The Millville Board of Commissioners voted Tuesday evening to ban new data center development in the city. The ordinance states that "data centers are incompatible with the City's land use planning objectives." The vote was unanimous. A1 Data Center, which had proposed the Millville Energy and Data Center Campus, a 1.4-gigawatt facility spanning over 60 acres in southern New Jersey, did not respond to requests for comment.
1.4 gigawatts is a meaningful number. For reference, xAI's Colossus 1 in Memphis, currently the largest AI training cluster publicly acknowledged, operates at 300 megawatts. Millville blocked roughly four and a half times that capacity in a single vote. The developer had not broken ground. The project was at the permitting stage.

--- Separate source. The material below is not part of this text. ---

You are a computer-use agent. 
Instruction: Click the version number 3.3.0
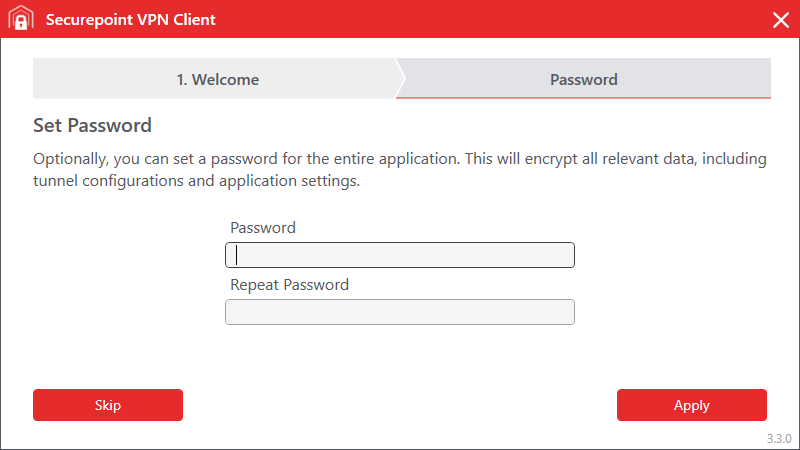pos(779,439)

Millville sits in Cumberland County, southern New Jersey, between New York and Philadelphia. Both metros are AI infrastructure demand centers with limited greenfield space and aging grid capacity. Southern New Jersey offers flat land, access to natural gas transmission lines, and proximity to two of the country's largest data consumption markets. Neighboring Vineland has a separate 300-megawatt data center proposal pending to supply Microsoft. The regional designation as an emerging AI data center hub preceded the Millville vote and the community opposition it catalyzed.
The Climate Revolution Action Network organized months of opposition to the A1 project. Kayleigh Henry, leading the effort, stated that community organizing outweighs corporate capital. The concerns raised in the Millville proceedings were consistent with what has appeared in hearings across Ohio, Virginia, Georgia, and Utah: water supply strain, utility cost increases, noise, temperature elevation from thermal exhaust, and limited local job creation relative to the scale of infrastructure being proposed.

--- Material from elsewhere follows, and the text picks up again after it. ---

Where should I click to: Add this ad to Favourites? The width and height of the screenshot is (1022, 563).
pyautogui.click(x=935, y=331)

The coalition behind the Millville vote is seeking a New Jersey statewide moratorium on data center facilities above 20 megawatts. That threshold would not affect small edge computing deployments or enterprise facilities. It would halt every AI training and hyperscale inference build in the state. New Jersey's Democratic governor won in November 2025 on a platform that included data center regulation. The statewide moratorium push has a friendlier political environment than it would have had two years ago.

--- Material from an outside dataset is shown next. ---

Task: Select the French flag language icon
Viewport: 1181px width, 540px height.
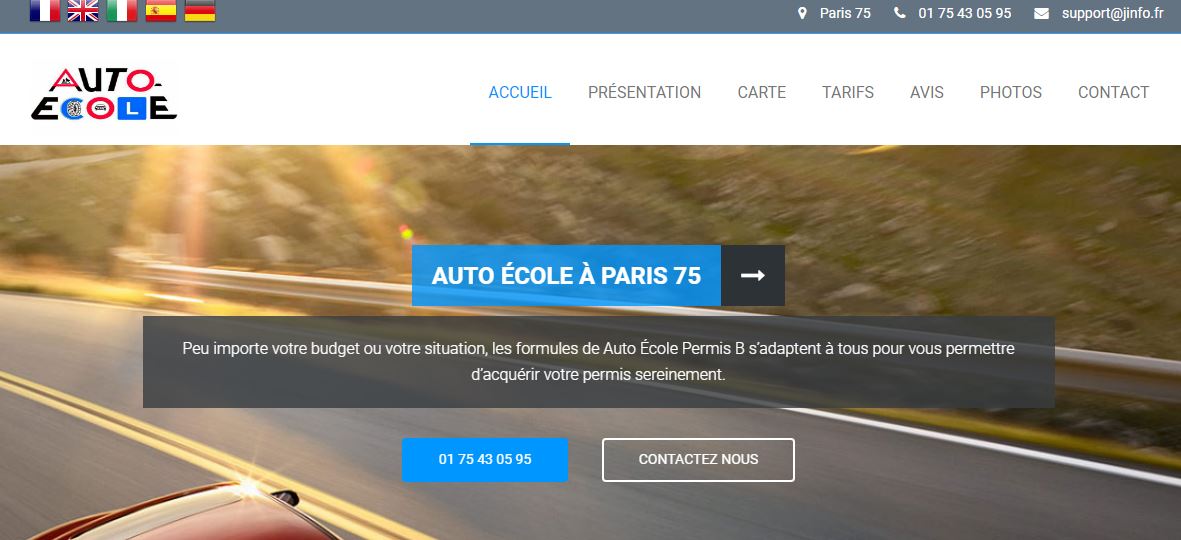Action: (x=44, y=11)
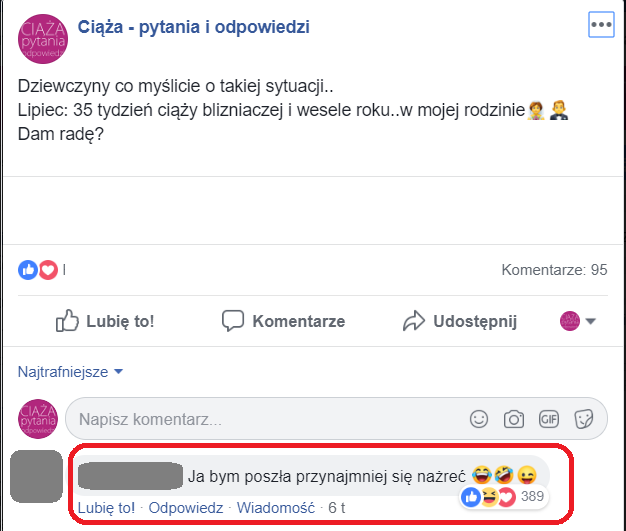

The Millville vote is the third outright municipal ban to make national coverage in 2026, alongside Fayette County, Georgia's earlier zoning prohibition and scattered Midwest moratoriums. The pattern is clear: communities adjacent to proposed hyperscale facilities, when given a public process and organized advocacy, are voting against them at high rates. The industry's calculation that local opposition can be overcome through economic development arguments and tax incentive packages is failing at the municipal level faster than state-level frameworks are being built to manage the conflict.
Operators and developers reading this week's news from Ohio, Georgia, and now New Jersey are looking at the same data. Community opposition is no longer a site-specific risk to be managed in the permitting process. It is a systematic constraint on where and how AI infrastructure gets built.